* What you will do
Read the lines below. Copy out any that hold the string "icon".

* Task data
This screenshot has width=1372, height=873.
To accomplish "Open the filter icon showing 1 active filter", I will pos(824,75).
* * *
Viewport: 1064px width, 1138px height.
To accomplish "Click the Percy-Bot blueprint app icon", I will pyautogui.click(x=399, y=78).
* * *
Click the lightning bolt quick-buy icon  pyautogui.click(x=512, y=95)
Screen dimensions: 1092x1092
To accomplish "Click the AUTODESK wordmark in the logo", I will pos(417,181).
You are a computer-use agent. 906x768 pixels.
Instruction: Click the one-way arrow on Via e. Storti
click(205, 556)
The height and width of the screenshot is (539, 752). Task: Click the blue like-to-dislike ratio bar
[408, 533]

* Task solution
To accomplish "Open the filter icon showing 1 active filter", I will pos(824,75).
To accomplish "Click the Percy-Bot blueprint app icon", I will pyautogui.click(x=399, y=78).
Click the lightning bolt quick-buy icon  pyautogui.click(x=512, y=95)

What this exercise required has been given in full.